### INPUT MATERIAL:
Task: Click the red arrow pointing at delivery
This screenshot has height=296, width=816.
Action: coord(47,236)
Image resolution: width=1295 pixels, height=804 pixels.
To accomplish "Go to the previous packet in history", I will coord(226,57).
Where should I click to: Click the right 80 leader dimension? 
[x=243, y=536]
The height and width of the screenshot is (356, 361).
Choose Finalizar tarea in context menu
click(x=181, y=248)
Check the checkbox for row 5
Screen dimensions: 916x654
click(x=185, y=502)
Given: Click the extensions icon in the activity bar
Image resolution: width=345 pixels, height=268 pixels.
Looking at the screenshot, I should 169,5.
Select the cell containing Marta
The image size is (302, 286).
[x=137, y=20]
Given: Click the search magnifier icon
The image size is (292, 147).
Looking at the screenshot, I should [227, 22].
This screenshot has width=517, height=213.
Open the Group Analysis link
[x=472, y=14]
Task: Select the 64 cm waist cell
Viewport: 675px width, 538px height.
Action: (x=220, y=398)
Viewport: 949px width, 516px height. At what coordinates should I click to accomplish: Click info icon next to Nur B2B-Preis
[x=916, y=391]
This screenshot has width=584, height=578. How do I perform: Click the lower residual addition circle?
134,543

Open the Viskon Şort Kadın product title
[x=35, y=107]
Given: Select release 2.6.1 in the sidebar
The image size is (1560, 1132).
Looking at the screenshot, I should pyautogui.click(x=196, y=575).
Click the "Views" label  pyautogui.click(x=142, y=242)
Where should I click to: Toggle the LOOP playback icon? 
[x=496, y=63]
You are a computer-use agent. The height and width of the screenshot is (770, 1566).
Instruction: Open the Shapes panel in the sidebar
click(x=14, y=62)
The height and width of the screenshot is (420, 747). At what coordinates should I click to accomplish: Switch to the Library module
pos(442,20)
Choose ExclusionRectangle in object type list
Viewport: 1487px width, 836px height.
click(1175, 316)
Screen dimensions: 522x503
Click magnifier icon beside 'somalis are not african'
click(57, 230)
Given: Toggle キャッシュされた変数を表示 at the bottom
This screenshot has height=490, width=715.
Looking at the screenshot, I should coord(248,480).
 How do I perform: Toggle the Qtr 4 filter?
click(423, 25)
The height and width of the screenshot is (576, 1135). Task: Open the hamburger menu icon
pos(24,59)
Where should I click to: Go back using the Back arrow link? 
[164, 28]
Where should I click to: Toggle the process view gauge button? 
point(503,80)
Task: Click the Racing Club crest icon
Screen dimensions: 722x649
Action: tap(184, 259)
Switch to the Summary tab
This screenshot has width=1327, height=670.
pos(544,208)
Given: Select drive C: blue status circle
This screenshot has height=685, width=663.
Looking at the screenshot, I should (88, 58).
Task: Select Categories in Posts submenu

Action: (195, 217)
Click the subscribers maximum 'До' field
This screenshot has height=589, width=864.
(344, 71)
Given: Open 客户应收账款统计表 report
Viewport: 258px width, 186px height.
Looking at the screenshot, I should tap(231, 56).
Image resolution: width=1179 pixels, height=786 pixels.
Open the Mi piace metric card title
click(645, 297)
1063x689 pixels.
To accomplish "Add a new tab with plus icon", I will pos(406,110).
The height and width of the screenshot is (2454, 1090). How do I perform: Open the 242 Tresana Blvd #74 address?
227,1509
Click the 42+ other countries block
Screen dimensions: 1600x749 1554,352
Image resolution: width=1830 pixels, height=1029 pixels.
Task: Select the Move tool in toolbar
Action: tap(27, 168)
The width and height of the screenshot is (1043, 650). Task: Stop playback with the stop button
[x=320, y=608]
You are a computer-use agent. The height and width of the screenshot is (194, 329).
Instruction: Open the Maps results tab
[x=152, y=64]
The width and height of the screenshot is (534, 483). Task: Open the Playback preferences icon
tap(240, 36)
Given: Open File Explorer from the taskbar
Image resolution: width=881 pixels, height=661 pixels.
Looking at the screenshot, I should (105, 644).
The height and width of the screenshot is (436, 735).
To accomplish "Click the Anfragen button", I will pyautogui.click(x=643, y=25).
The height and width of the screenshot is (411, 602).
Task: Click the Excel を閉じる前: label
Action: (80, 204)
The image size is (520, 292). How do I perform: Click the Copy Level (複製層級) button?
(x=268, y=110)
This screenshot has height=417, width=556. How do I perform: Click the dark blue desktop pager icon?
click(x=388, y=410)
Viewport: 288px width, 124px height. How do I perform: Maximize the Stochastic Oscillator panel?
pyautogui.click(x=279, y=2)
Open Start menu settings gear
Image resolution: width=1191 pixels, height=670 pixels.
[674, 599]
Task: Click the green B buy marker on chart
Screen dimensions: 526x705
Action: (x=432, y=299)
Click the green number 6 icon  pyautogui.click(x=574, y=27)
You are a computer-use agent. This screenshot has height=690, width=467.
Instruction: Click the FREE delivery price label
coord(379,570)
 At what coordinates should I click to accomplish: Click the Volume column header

### WRITTEN INSTRUCTION:
Please recast every line of the items above as a Markdown table with two columns, Row for the row number and Line for the line itself, leaving out blank lines.

### EXPECTED ANSWER:
| Row | Line |
|---|---|
| 1 | Task: Click the red arrow pointing at delivery |
| 2 | This screenshot has height=296, width=816. |
| 3 | Action: coord(47,236) |
| 4 | Image resolution: width=1295 pixels, height=804 pixels. |
| 5 | To accomplish "Go to the previous packet in history", I will coord(226,57). |
| 6 | Where should I click to: Click the right 80 leader dimension?  |
| 7 | [x=243, y=536] |
| 8 | The height and width of the screenshot is (356, 361). |
| 9 | Choose Finalizar tarea in context menu |
| 10 | click(x=181, y=248) |
| 11 | Check the checkbox for row 5 |
| 12 | Screen dimensions: 916x654 |
| 13 | click(x=185, y=502) |
| 14 | Given: Click the extensions icon in the activity bar |
| 15 | Image resolution: width=345 pixels, height=268 pixels. |
| 16 | Looking at the screenshot, I should 169,5. |
| 17 | Select the cell containing Marta |
| 18 | The image size is (302, 286). |
| 19 | [x=137, y=20] |
| 20 | Given: Click the search magnifier icon |
| 21 | The image size is (292, 147). |
| 22 | Looking at the screenshot, I should [227, 22]. |
| 23 | This screenshot has width=517, height=213. |
| 24 | Open the Group Analysis link |
| 25 | [x=472, y=14] |
| 26 | Task: Select the 64 cm waist cell |
| 27 | Viewport: 675px width, 538px height. |
| 28 | Action: (x=220, y=398) |
| 29 | Viewport: 949px width, 516px height. At what coordinates should I click to accomplish: Click info icon next to Nur B2B-Preis |
| 30 | [x=916, y=391] |
| 31 | This screenshot has width=584, height=578. How do I perform: Click the lower residual addition circle? |
| 32 | 134,543 |
| 33 | Open the Viskon Şort Kadın product title |
| 34 | [x=35, y=107] |
| 35 | Given: Select release 2.6.1 in the sidebar |
| 36 | The image size is (1560, 1132). |
| 37 | Looking at the screenshot, I should pyautogui.click(x=196, y=575). |
| 38 | Click the "Views" label  pyautogui.click(x=142, y=242) |
| 39 | Where should I click to: Toggle the LOOP playback icon?  |
| 40 | [x=496, y=63] |
| 41 | You are a computer-use agent. The height and width of the screenshot is (770, 1566). |
| 42 | Instruction: Open the Shapes panel in the sidebar |
| 43 | click(x=14, y=62) |
| 44 | The height and width of the screenshot is (420, 747). At what coordinates should I click to accomplish: Switch to the Library module |
| 45 | pos(442,20) |
| 46 | Choose ExclusionRectangle in object type list |
| 47 | Viewport: 1487px width, 836px height. |
| 48 | click(1175, 316) |
| 49 | Screen dimensions: 522x503 |
| 50 | Click magnifier icon beside 'somalis are not african' |
| 51 | click(57, 230) |
| 52 | Given: Toggle キャッシュされた変数を表示 at the bottom |
| 53 | This screenshot has height=490, width=715. |
| 54 | Looking at the screenshot, I should coord(248,480). |
| 55 |  How do I perform: Toggle the Qtr 4 filter? |
| 56 | click(423, 25) |
| 57 | The height and width of the screenshot is (576, 1135). Task: Open the hamburger menu icon |
| 58 | pos(24,59) |
| 59 | Where should I click to: Go back using the Back arrow link?  |
| 60 | [164, 28] |
| 61 | Where should I click to: Toggle the process view gauge button?  |
| 62 | point(503,80) |
| 63 | Task: Click the Racing Club crest icon |
| 64 | Screen dimensions: 722x649 |
| 65 | Action: tap(184, 259) |
| 66 | Switch to the Summary tab |
| 67 | This screenshot has width=1327, height=670. |
| 68 | pos(544,208) |
| 69 | Given: Select drive C: blue status circle |
| 70 | This screenshot has height=685, width=663. |
| 71 | Looking at the screenshot, I should (88, 58). |
| 72 | Task: Select Categories in Posts submenu |
| 73 | Action: (195, 217) |
| 74 | Click the subscribers maximum 'До' field |
| 75 | This screenshot has height=589, width=864. |
| 76 | (344, 71) |
| 77 | Given: Open 客户应收账款统计表 report |
| 78 | Viewport: 258px width, 186px height. |
| 79 | Looking at the screenshot, I should tap(231, 56). |
| 80 | Image resolution: width=1179 pixels, height=786 pixels. |
| 81 | Open the Mi piace metric card title |
| 82 | click(645, 297) |
| 83 | 1063x689 pixels. |
| 84 | To accomplish "Add a new tab with plus icon", I will pos(406,110). |
| 85 | The height and width of the screenshot is (2454, 1090). How do I perform: Open the 242 Tresana Blvd #74 address? |
| 86 | 227,1509 |
| 87 | Click the 42+ other countries block |
| 88 | Screen dimensions: 1600x749 1554,352 |
| 89 | Image resolution: width=1830 pixels, height=1029 pixels. |
| 90 | Task: Select the Move tool in toolbar |
| 91 | Action: tap(27, 168) |
| 92 | The width and height of the screenshot is (1043, 650). Task: Stop playback with the stop button |
| 93 | [x=320, y=608] |
| 94 | You are a computer-use agent. The height and width of the screenshot is (194, 329). |
| 95 | Instruction: Open the Maps results tab |
| 96 | [x=152, y=64] |
| 97 | The width and height of the screenshot is (534, 483). Task: Open the Playback preferences icon |
| 98 | tap(240, 36) |
| 99 | Given: Open File Explorer from the taskbar |
| 100 | Image resolution: width=881 pixels, height=661 pixels. |
| 101 | Looking at the screenshot, I should (105, 644). |
| 102 | The height and width of the screenshot is (436, 735). |
| 103 | To accomplish "Click the Anfragen button", I will pyautogui.click(x=643, y=25). |
| 104 | The height and width of the screenshot is (411, 602). |
| 105 | Task: Click the Excel を閉じる前: label |
| 106 | Action: (80, 204) |
| 107 | The image size is (520, 292). How do I perform: Click the Copy Level (複製層級) button? |
| 108 | (x=268, y=110) |
| 109 | This screenshot has height=417, width=556. How do I perform: Click the dark blue desktop pager icon? |
| 110 | click(x=388, y=410) |
| 111 | Viewport: 288px width, 124px height. How do I perform: Maximize the Stochastic Oscillator panel? |
| 112 | pyautogui.click(x=279, y=2) |
| 113 | Open Start menu settings gear |
| 114 | Image resolution: width=1191 pixels, height=670 pixels. |
| 115 | [674, 599] |
| 116 | Task: Click the green B buy marker on chart |
| 117 | Screen dimensions: 526x705 |
| 118 | Action: (x=432, y=299) |
| 119 | Click the green number 6 icon  pyautogui.click(x=574, y=27) |
| 120 | You are a computer-use agent. This screenshot has height=690, width=467. |
| 121 | Instruction: Click the FREE delivery price label |
| 122 | coord(379,570) |
| 123 |  At what coordinates should I click to accomplish: Click the Volume column header |